==== Data for this exercise

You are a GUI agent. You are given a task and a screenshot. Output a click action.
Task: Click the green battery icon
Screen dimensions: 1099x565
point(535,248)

========
==== Data for this exercise

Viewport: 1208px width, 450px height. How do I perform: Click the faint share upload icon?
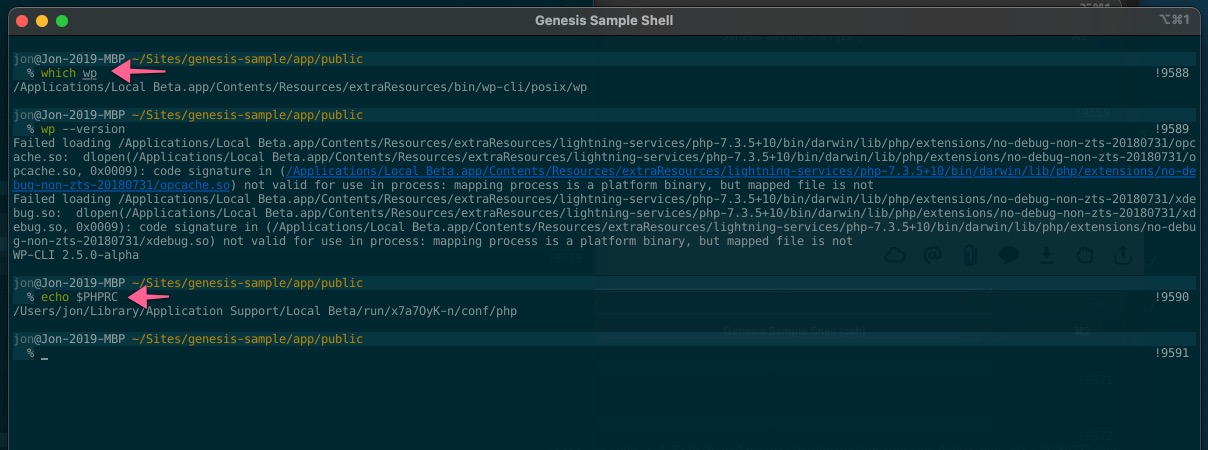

========

Task brief: Out of the entries, pull every line that mentions "icon".

Result of this task:
Task: Click the green battery icon
Viewport: 1208px width, 450px height. How do I perform: Click the faint share upload icon?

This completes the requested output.